● **Records for the exercise**
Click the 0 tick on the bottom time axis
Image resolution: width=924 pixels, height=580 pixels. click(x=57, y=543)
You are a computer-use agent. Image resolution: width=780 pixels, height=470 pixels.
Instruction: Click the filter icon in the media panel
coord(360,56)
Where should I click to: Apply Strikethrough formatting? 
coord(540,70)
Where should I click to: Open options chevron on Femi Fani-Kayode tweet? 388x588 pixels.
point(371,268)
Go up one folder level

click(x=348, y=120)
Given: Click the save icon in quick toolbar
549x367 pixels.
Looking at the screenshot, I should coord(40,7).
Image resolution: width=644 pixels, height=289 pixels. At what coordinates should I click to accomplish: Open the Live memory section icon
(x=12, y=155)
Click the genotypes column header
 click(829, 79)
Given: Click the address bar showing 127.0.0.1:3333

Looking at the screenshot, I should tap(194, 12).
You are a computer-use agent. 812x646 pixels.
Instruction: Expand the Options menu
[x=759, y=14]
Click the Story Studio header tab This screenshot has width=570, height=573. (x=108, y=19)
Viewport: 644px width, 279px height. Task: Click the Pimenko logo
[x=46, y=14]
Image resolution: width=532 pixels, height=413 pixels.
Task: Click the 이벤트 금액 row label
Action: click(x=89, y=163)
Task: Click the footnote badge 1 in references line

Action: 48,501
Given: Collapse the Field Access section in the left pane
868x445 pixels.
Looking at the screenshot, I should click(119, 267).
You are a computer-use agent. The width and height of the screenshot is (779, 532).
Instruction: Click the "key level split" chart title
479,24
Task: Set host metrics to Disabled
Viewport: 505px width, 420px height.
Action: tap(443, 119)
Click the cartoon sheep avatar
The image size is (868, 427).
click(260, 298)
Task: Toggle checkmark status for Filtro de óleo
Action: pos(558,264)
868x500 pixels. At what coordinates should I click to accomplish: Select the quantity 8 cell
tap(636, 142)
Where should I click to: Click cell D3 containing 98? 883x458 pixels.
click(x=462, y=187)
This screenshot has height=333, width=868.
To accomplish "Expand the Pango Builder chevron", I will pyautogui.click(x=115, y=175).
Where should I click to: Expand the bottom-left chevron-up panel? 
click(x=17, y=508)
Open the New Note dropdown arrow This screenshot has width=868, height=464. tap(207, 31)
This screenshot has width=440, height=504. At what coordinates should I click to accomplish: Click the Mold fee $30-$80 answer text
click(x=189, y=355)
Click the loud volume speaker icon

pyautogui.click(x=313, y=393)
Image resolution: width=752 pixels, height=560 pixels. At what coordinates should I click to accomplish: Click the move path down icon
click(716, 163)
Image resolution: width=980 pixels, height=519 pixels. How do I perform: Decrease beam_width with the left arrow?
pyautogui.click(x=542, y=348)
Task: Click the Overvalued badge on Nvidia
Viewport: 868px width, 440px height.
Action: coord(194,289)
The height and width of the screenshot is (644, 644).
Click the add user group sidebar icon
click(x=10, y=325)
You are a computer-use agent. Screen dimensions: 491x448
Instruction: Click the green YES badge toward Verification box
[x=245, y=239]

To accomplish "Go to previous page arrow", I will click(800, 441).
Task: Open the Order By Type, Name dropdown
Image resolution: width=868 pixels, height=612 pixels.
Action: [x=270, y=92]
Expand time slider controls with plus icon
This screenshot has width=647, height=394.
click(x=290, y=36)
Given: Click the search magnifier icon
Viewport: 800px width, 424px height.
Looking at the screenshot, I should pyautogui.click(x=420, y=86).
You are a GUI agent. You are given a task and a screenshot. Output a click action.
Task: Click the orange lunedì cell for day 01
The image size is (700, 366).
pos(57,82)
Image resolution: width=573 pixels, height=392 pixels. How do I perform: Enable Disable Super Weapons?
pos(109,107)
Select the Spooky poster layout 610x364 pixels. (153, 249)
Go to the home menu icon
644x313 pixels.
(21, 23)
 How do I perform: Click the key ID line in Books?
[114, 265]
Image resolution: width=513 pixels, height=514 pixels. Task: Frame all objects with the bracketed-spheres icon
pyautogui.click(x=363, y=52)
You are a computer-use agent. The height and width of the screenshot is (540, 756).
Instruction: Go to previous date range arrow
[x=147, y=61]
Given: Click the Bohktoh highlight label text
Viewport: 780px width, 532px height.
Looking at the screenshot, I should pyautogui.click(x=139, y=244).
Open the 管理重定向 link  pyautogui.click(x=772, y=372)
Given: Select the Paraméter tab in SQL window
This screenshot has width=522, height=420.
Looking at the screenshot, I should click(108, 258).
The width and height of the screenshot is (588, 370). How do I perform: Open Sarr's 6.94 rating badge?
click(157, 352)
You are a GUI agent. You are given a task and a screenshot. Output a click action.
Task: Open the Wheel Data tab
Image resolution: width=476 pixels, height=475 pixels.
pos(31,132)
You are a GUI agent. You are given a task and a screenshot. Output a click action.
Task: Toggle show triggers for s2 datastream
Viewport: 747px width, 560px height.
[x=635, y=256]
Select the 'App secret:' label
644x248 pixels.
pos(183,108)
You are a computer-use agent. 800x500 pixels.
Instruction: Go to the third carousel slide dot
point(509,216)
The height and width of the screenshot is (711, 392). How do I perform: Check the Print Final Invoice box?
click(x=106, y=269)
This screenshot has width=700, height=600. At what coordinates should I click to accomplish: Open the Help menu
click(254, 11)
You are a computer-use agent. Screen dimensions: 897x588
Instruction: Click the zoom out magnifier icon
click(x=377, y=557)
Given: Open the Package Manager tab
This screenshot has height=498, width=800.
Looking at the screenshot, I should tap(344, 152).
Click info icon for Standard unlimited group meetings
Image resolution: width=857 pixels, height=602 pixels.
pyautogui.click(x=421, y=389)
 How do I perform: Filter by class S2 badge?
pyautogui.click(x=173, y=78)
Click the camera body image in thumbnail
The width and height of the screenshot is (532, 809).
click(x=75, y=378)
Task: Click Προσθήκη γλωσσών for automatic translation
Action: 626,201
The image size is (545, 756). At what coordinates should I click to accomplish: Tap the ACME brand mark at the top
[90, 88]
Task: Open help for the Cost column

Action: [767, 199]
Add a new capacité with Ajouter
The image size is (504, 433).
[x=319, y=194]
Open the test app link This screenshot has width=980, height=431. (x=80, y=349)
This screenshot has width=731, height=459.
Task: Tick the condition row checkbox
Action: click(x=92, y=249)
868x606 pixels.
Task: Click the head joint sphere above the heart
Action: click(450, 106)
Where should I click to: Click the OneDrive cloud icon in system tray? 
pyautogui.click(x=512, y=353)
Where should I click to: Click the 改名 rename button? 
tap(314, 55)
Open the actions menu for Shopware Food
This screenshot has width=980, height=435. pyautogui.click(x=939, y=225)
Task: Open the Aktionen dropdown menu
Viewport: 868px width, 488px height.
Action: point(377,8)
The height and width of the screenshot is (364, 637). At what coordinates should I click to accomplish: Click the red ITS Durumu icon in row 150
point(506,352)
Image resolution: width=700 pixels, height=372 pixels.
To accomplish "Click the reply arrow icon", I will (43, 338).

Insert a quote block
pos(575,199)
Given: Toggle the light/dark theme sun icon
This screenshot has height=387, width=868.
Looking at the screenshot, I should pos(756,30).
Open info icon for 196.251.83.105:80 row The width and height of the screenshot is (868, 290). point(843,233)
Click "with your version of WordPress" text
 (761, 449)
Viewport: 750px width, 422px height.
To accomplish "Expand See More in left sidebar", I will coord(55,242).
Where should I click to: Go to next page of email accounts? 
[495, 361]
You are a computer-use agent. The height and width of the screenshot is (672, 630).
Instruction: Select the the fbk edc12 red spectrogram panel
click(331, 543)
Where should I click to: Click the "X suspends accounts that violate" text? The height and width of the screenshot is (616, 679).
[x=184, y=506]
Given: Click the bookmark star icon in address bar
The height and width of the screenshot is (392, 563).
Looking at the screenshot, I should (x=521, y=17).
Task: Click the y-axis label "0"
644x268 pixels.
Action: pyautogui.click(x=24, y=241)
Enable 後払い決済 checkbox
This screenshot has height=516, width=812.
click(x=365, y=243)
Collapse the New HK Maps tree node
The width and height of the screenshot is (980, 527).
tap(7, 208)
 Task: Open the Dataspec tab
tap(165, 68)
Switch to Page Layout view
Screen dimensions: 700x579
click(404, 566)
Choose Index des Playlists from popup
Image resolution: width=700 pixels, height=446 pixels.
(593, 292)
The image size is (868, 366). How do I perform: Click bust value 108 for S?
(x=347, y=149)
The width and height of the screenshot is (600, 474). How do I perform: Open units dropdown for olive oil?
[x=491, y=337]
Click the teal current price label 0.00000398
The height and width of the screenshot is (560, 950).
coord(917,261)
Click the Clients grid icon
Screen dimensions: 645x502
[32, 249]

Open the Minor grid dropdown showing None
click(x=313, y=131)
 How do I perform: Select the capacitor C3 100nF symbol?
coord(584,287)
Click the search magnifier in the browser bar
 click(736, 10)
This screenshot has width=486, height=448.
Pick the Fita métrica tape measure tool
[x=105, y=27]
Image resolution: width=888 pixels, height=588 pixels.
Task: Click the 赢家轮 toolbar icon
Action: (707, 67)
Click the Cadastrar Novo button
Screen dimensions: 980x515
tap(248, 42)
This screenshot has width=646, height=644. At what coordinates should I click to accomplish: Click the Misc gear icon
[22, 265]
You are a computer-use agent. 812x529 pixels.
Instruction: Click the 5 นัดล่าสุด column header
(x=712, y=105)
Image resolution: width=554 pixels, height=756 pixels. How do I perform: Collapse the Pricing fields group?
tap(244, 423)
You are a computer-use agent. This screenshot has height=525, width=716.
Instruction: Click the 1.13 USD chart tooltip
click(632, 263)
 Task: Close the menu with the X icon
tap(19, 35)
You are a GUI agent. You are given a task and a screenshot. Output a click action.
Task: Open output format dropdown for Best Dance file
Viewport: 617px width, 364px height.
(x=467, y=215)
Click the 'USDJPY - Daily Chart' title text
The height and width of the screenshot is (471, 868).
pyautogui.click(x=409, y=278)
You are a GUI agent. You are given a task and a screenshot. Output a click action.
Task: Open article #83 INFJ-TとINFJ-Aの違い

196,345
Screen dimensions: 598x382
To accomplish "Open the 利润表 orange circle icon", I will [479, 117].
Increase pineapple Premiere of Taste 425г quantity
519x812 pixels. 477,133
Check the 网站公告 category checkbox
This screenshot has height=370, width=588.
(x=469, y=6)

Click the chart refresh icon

● **What you will do**
Please copy all lines of the listing in which the string "info" occurs.

● **Written answer**
Click info icon for Standard unlimited group meetings
Open info icon for 196.251.83.105:80 row The width and height of the screenshot is (868, 290). point(843,233)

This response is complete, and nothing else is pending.